--- start of Source extract ---

Explainer · Reviewed April 2026

What Is the Virginia Consumer Data Protection Act?

VCDPA applies to persons conducting business in Virginia who process personal data of 100,000+ Virginia consumers, or 25,000+ consumers while deriving 50%+ of revenue from selling personal data. Rights include access, deletion, correction, portability, and opt-out of targeted advertising, sale, and profiling. The law is enforced exclusively by the Attorney General with a 30-day cure period and civil penalties up to $7,500 per violation. No private right of action.

At a glance

Full name
Virginia Consumer Data Protection Act
Short code
VCDPA
Effective date
January 1, 2023
Response deadline
45 days
Cure period
30 days
Private right of action
No
Enforcement
Virginia Attorney General
Maximum penalty
Up to $7,500 per violation

Who VCDPA applies to

A business is covered if it meets the applicability thresholds set out in Va. Code § 59.1-575 et seq.. Most state laws use an “or” framework — any one of the thresholds triggers coverage unless otherwise noted.

  • Controls or processes personal data of at least 100,000 Virginia consumers in a calendar year, OR
  • Controls or processes personal data of at least 25,000 Virginia consumers AND derives over 50% of gross revenue from the sale of personal data

Consumer rights under VCDPA

Right to delete personal data (§ 59.1-577)

Right to opt out of sale, targeted ads, and profiling

Right to appeal denied requests

AG exclusive enforcement, $7,500/violation

Notable features (vs. CCPA)

VCDPA was explicitly modeled on the EU's GDPR (consent-based, controller/processor terminology) rather than CCPA. It was the first US state law to require data protection assessments (DPAs) for high-risk processing. Employee and B2B data are excluded — a significant scope difference from CCPA.

--- end of Source extract ---

# Task to carry out:
Reproduce the Virginia consumer data protection explainer above word for word, from start to finish.

--- start of Entries ---

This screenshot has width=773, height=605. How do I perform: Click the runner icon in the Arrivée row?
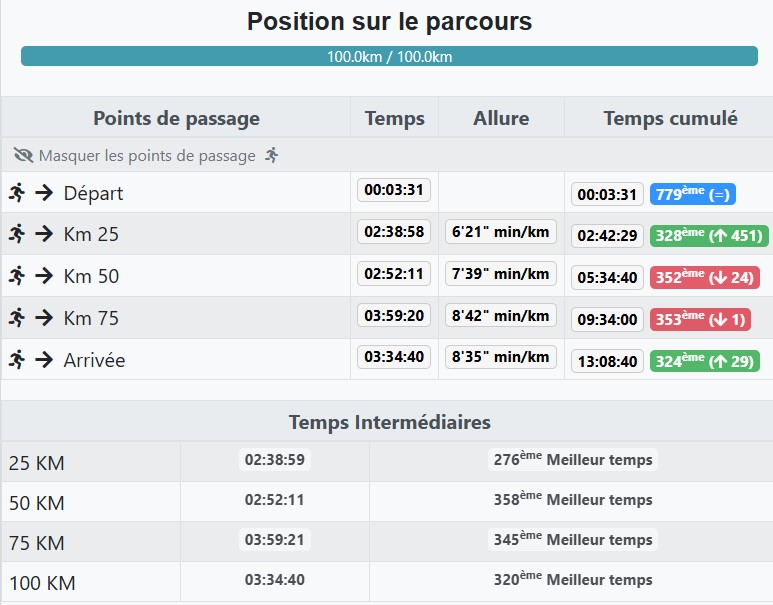[x=16, y=360]
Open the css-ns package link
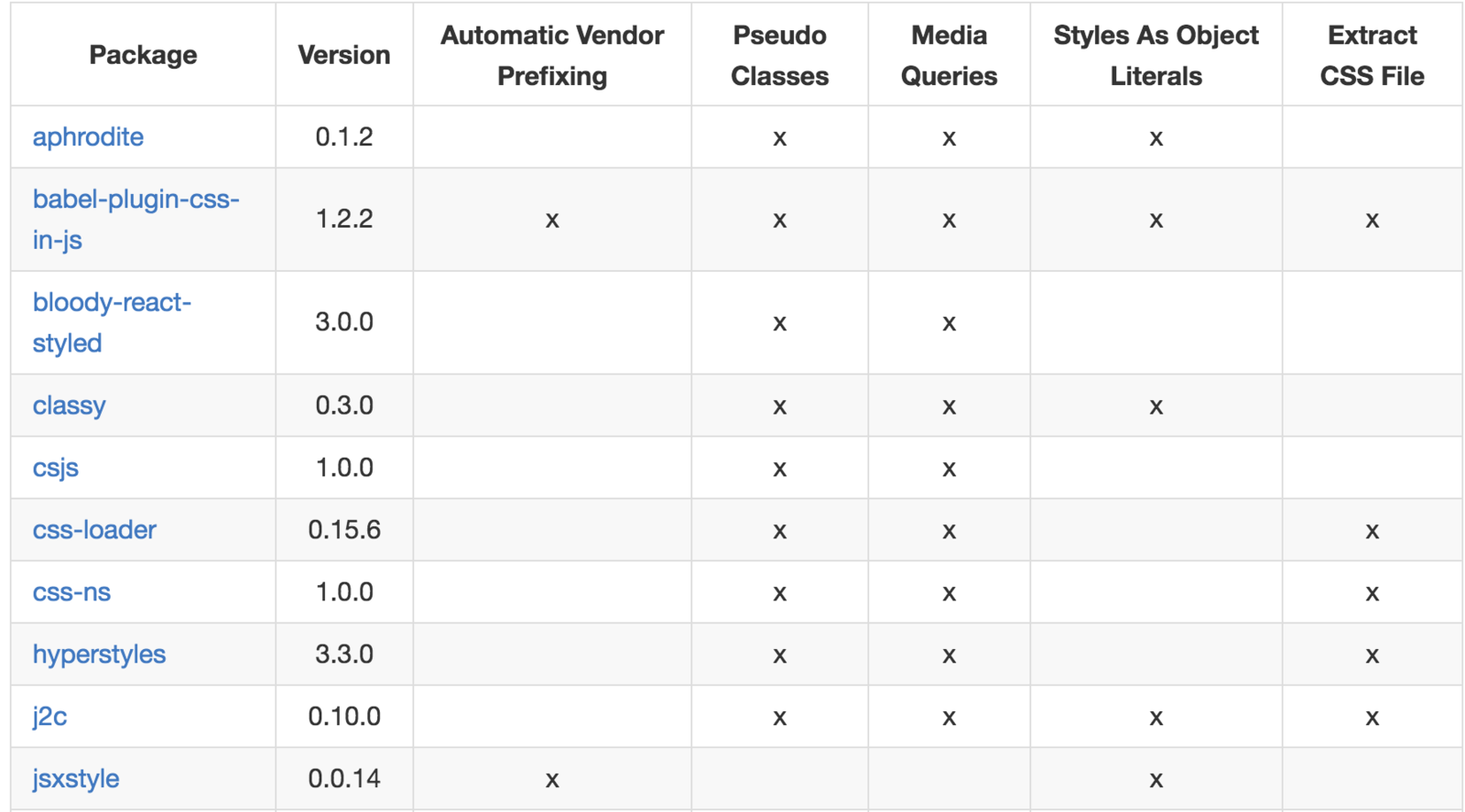The image size is (1465, 812). tap(71, 592)
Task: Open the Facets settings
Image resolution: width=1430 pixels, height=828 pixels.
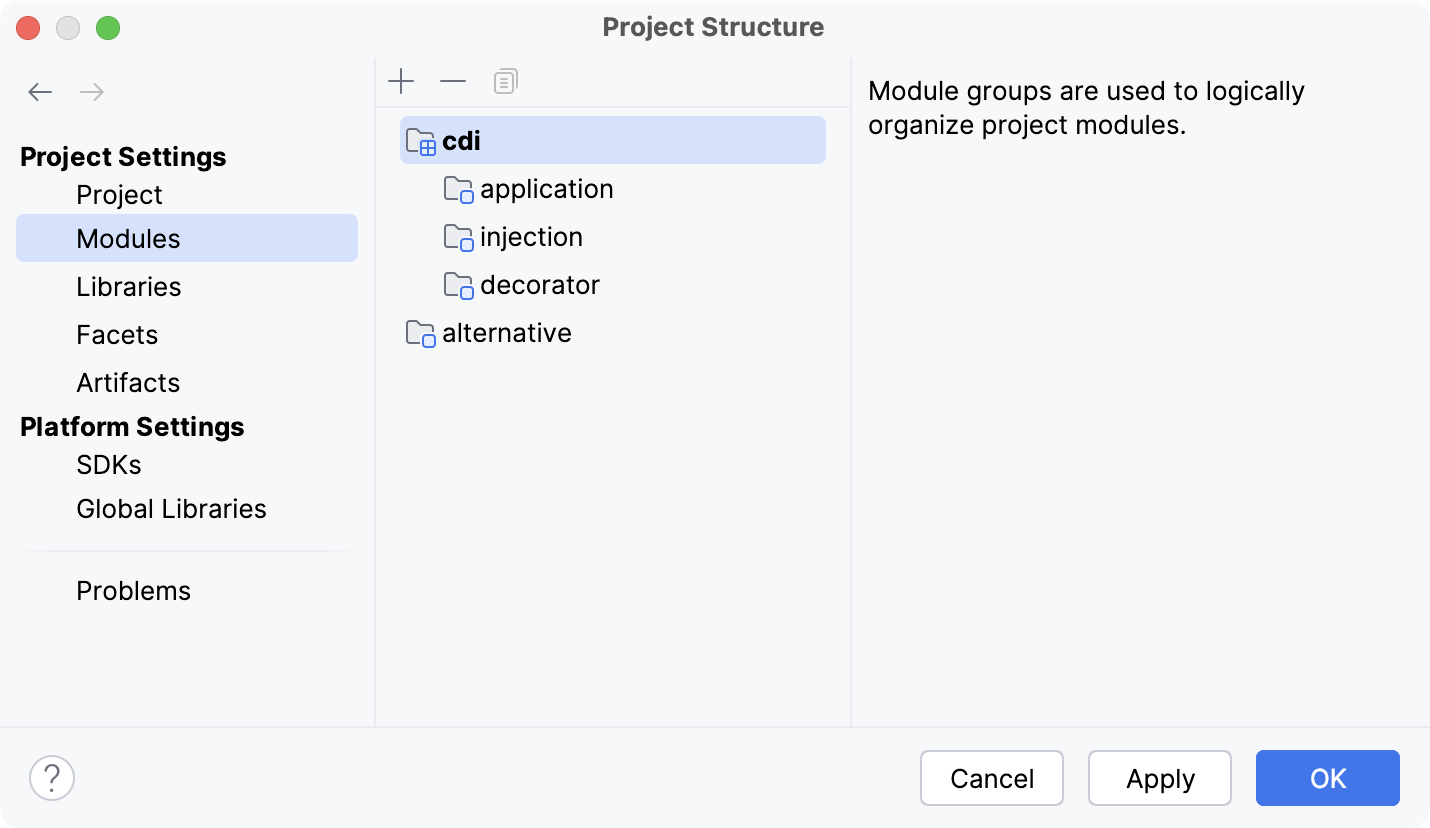Action: 117,334
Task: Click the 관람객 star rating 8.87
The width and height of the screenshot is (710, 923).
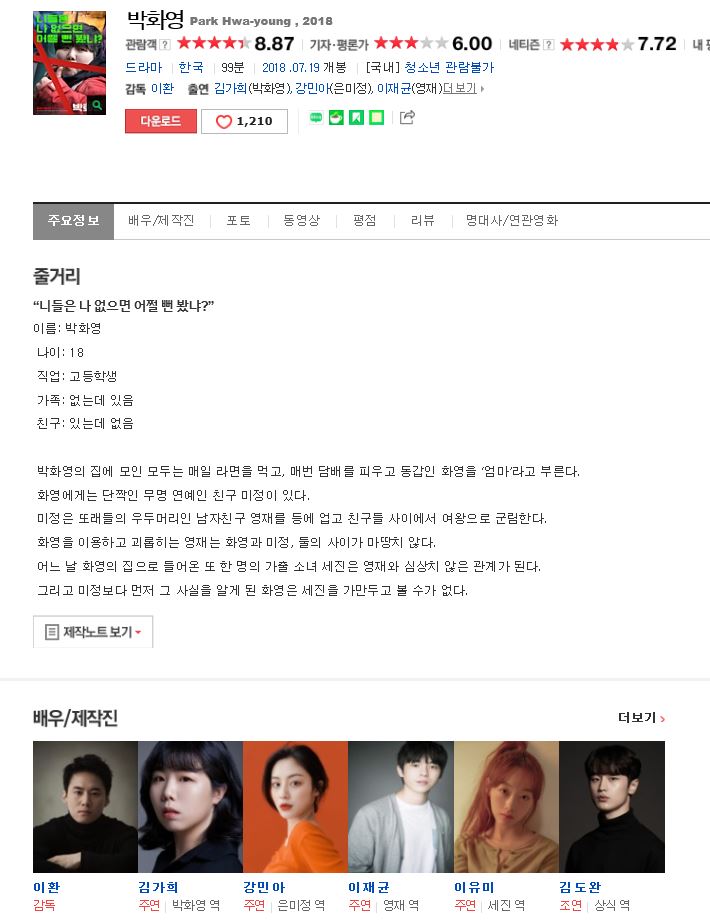Action: pos(235,44)
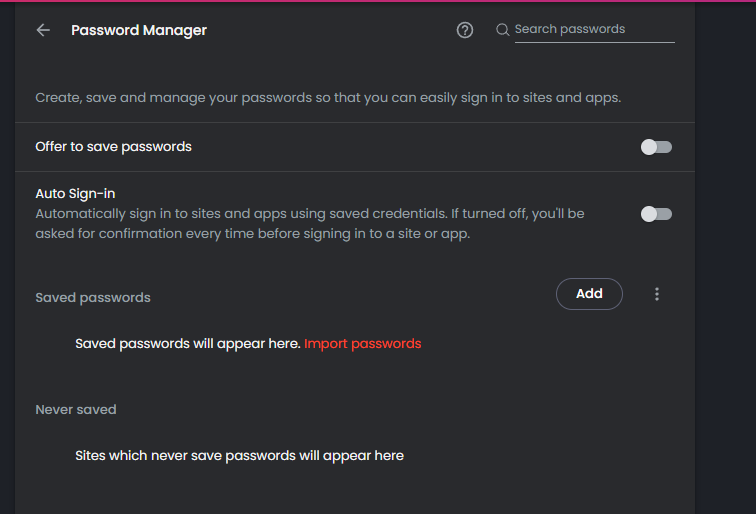Viewport: 756px width, 514px height.
Task: Click the Auto Sign-in description paragraph
Action: coord(300,224)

--- end of Entries ---

# Written response:
Explainer · Reviewed April 2026

What Is the Virginia Consumer Data Protection Act?

VCDPA applies to persons conducting business in Virginia who process personal data of 100,000+ Virginia consumers, or 25,000+ consumers while deriving 50%+ of revenue from selling personal data. Rights include access, deletion, correction, portability, and opt-out of targeted advertising, sale, and profiling. The law is enforced exclusively by the Attorney General with a 30-day cure period and civil penalties up to $7,500 per violation. No private right of action.

At a glance

Full name
Virginia Consumer Data Protection Act
Short code
VCDPA
Effective date
January 1, 2023
Response deadline
45 days
Cure period
30 days
Private right of action
No
Enforcement
Virginia Attorney General
Maximum penalty
Up to $7,500 per violation

Who VCDPA applies to

A business is covered if it meets the applicability thresholds set out in Va. Code § 59.1-575 et seq.. Most state laws use an “or” framework — any one of the thresholds triggers coverage unless otherwise noted.

  • Controls or processes personal data of at least 100,000 Virginia consumers in a calendar year, OR
  • Controls or processes personal data of at least 25,000 Virginia consumers AND derives over 50% of gross revenue from the sale of personal data

Consumer rights under VCDPA

Right to delete personal data (§ 59.1-577)

Right to opt out of sale, targeted ads, and profiling

Right to appeal denied requests

AG exclusive enforcement, $7,500/violation

Notable features (vs. CCPA)

VCDPA was explicitly modeled on the EU's GDPR (consent-based, controller/processor terminology) rather than CCPA. It was the first US state law to require data protection assessments (DPAs) for high-risk processing. Employee and B2B data are excluded — a significant scope difference from CCPA.